10.Entire Agreement. The Agreement and the Plan constitute the entire understanding between Primerica and the Participant regarding the Options and supersede all previous written, oral, or implied understandings between the parties hereto about the subject matter hereof.
11.No Right to Employment. Nothing contained herein, in the Plan, or in any prospectus shall confer upon the Participant any rights to continued employment or employment in any particular position, at any specific rate of compensation, or for any particular period of time.
12.Arbitration. Any disputes related to the Options shall be resolved by arbitration in accordance with Primerica’s arbitration policies. In the absence of an effective arbitration policy, the Participant acknowledges and agrees that any dispute related to the Options shall be submitted to arbitration in accordance with the Commercial Rules of the American Arbitration Association, if so elected by Primerica in its sole discretion.
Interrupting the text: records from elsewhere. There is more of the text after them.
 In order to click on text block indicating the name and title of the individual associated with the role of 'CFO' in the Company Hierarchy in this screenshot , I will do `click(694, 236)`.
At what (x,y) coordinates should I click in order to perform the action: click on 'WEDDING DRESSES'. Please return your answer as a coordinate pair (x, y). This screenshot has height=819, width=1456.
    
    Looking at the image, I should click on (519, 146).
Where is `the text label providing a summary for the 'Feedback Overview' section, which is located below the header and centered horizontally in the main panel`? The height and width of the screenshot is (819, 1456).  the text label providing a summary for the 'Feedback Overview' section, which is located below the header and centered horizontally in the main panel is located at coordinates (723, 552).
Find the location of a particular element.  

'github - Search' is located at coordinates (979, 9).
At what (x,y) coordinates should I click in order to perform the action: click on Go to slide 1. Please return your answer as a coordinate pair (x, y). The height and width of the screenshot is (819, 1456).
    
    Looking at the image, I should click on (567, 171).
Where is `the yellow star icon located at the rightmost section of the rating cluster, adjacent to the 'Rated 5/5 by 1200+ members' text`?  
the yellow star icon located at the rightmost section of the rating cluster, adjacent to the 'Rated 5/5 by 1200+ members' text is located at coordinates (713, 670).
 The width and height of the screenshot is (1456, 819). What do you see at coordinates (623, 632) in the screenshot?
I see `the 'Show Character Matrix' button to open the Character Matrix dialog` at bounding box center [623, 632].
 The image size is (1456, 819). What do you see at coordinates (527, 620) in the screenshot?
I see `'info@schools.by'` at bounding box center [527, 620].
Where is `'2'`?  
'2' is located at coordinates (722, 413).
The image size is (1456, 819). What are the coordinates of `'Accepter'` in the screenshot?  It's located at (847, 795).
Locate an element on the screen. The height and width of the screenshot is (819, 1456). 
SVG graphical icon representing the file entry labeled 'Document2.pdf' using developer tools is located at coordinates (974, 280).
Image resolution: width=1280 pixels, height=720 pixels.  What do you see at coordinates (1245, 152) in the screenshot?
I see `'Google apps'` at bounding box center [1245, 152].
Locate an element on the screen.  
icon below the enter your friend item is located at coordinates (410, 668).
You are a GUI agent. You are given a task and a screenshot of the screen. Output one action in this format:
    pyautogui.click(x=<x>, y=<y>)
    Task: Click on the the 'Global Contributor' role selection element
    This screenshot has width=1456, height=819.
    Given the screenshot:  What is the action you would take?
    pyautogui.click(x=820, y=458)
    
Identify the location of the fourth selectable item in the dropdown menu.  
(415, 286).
13.Conflict. In the event of a conflict between the Agreement and the Plan, the Plan shall control.
14.Governing Law. The Agreement shall be construed in accordance with and governed by the laws of the State of Delaware.
15.Internal Revenue Code Section 409A. The intent of the parties is that the Options granted hereunder be exempt from Section 409A of the Code, and, to the maximum extent permitted, the Agreement and the Plan shall be interpreted and be administered accordingly.
16.Successors and Assigns. The Agreement shall be binding on all successors and assigns of the Participant, including, without limitation, the estate of the Participant and the executor, administrator or trustee of such estate, or any receiver or trustee in bankruptcy or representative of the Participant’s creditors.
17.Reimbursement or Cancellation of Certain Awards. In the event that the Committee determines that the Options (to the extent granted based on the achievement of performance metrics) would not have been granted, vested or paid absent fraud or misconduct of the Participant, the Committee, in its discretion, shall take such action as it deems necessary or appropriate to address the fraud or misconduct. Such actions may include, without limitation and to the extent permitted by applicable law, in appropriate cases, causing the partial or full cancellation of any Options granted to the Participant or requiring partial or full repayment of the value of the Common Stock acquired on settlement of the Options, in each case as the Committee determines to be in the best interests of Primerica.
18.Binding Effect. This Option shall be binding upon Primerica and the Participant and their respective heirs, executors, administrators and successors.